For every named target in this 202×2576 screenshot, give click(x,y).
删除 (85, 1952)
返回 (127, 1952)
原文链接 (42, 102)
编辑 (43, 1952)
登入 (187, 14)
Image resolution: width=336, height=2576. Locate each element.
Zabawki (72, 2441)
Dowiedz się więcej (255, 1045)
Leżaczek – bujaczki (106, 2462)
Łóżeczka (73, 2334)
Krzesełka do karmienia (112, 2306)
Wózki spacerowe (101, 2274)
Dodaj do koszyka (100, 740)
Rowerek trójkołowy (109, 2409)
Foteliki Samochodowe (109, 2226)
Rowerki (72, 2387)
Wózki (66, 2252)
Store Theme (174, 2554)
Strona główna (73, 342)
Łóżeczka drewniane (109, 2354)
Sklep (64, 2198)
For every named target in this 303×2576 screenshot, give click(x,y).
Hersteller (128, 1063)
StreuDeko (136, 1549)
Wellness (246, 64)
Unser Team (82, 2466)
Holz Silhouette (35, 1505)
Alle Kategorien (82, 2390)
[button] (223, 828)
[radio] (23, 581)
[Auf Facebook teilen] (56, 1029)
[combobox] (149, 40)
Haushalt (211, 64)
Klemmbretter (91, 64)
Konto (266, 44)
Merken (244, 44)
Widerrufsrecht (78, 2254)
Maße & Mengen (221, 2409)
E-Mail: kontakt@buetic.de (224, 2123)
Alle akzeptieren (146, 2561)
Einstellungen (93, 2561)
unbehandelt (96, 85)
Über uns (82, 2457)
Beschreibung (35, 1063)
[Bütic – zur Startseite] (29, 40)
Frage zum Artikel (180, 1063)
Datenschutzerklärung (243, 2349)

##########

* EXERCISE PROMPT
Report the number of lines in the listing that include the string "click"; give nothing but the number.

* RESPONSE TO THIS TASK
2